(Records for locating words and elements)
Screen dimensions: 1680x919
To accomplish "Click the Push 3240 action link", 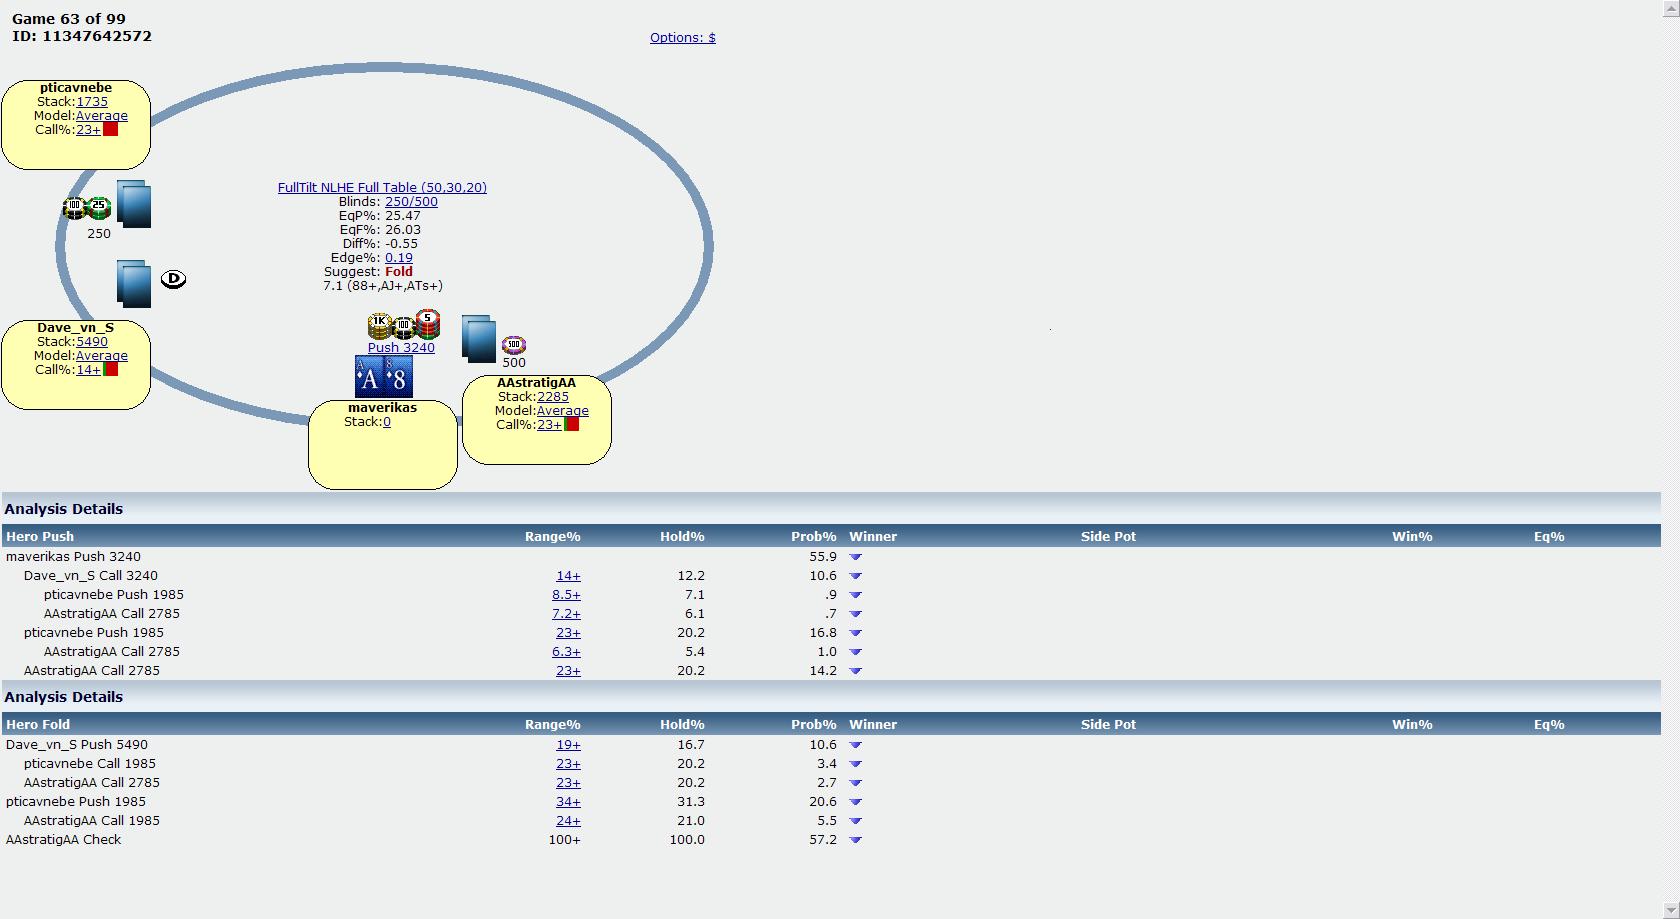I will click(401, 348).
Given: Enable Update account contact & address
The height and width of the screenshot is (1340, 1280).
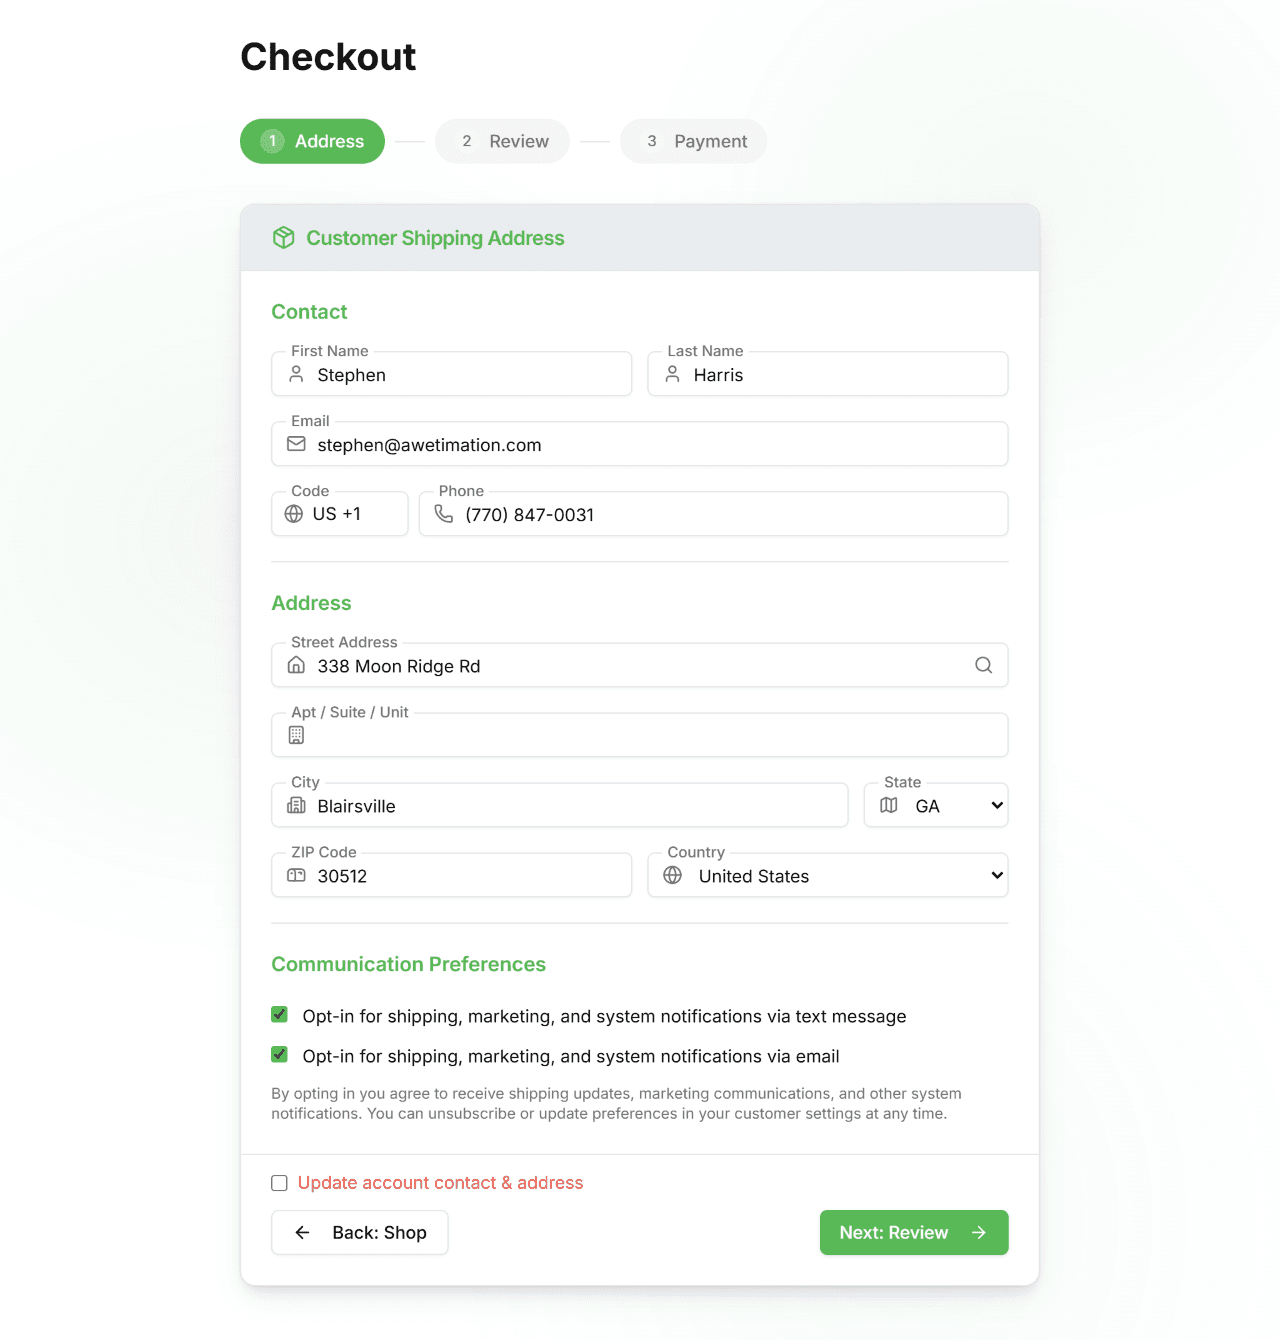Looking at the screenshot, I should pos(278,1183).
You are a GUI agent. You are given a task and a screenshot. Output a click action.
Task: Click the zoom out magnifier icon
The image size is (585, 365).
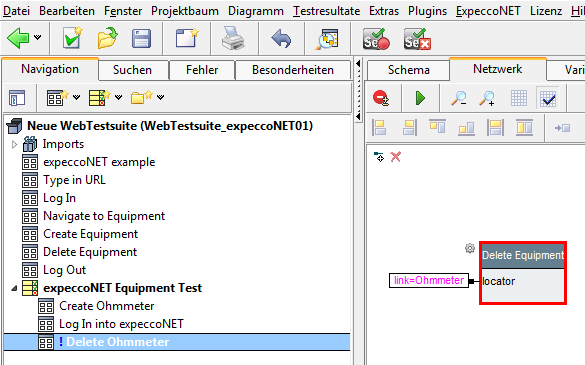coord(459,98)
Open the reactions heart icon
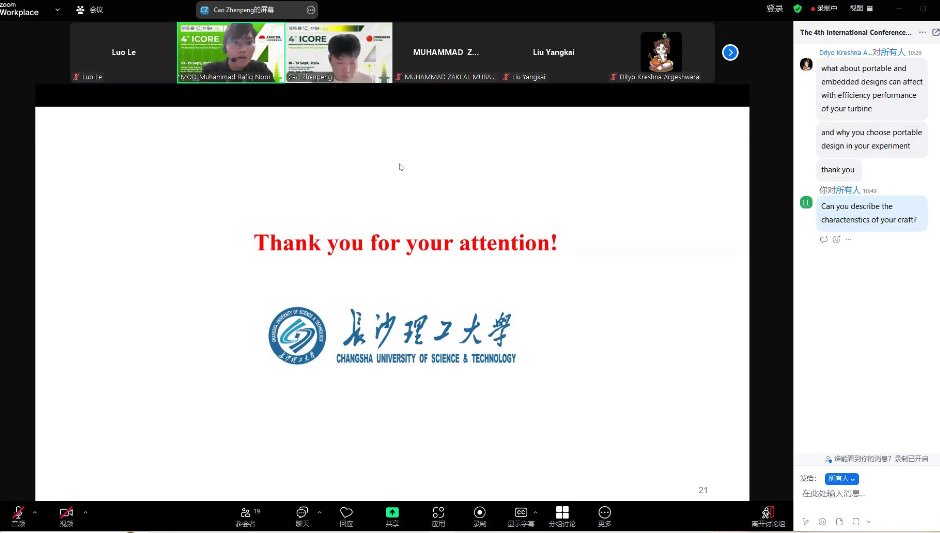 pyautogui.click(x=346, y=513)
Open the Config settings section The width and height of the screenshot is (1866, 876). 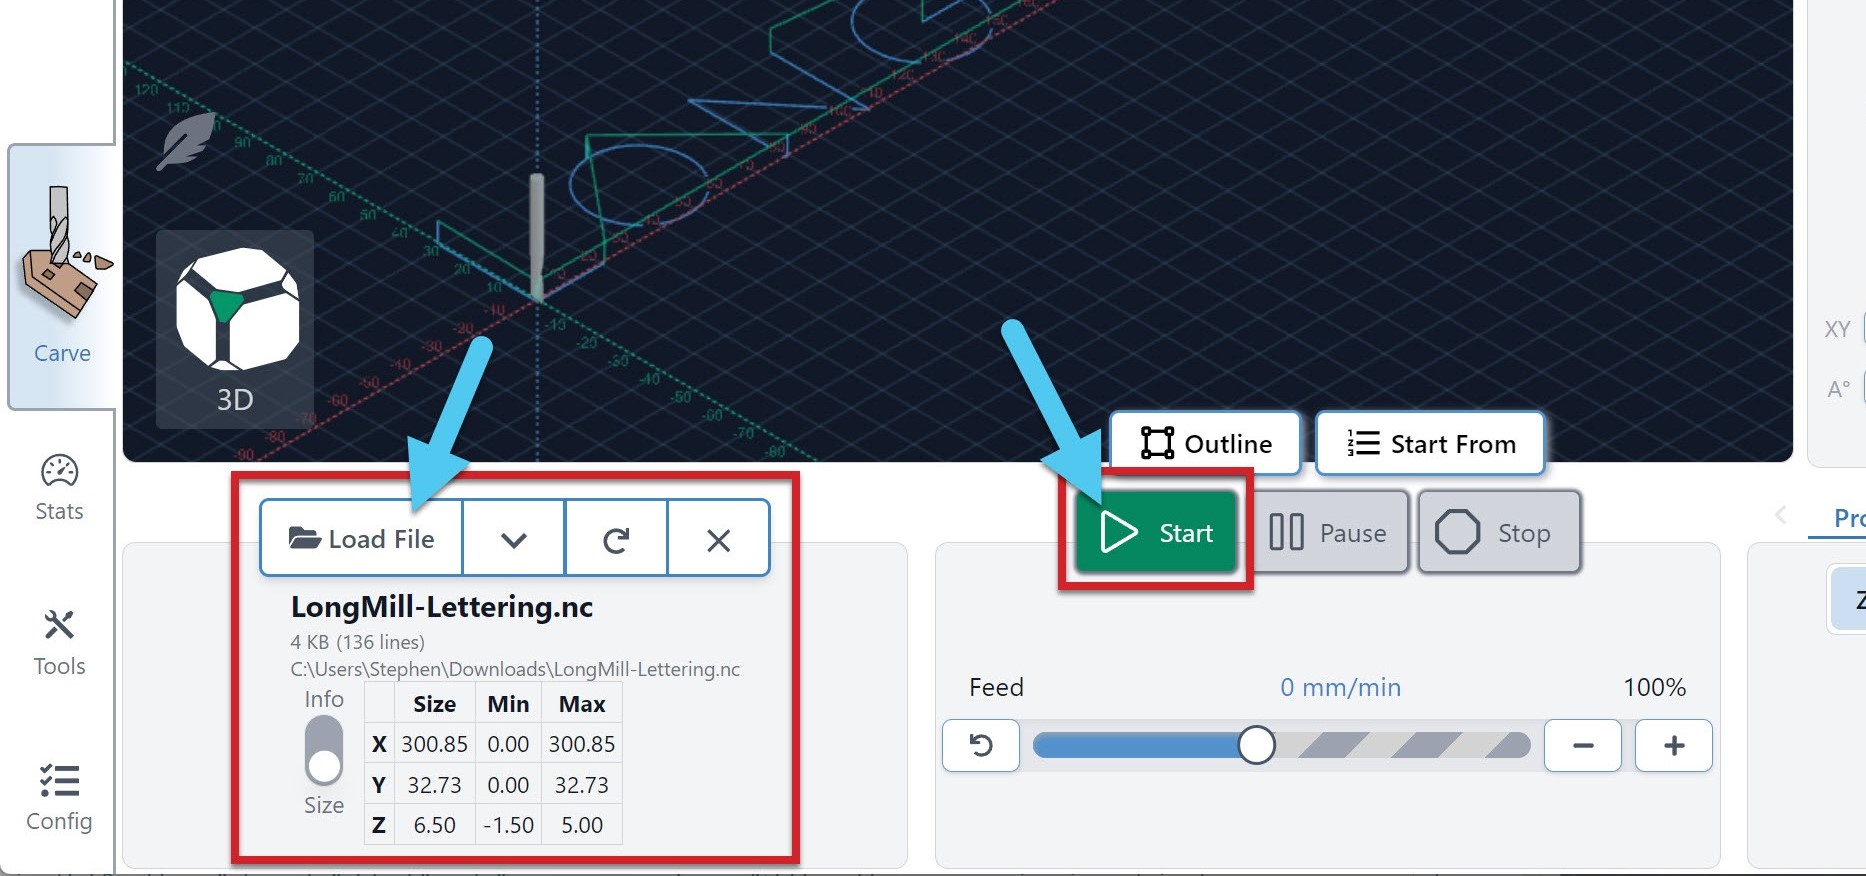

→ Written task
Quote the records word for word, starting at the line that contains "You are a GUI" and running through the end of the records, with both ends included. Leave the pictures out of your answer.

→ Expected output
You are a GUI agent. You are given a task and a screenshot. Output a click action.
Task: Click the zoom out magnifier icon
The image size is (585, 365).
coord(459,98)
Open the reactions heart icon
 pyautogui.click(x=346, y=513)
Open the Config settings section The width and height of the screenshot is (1866, 876). 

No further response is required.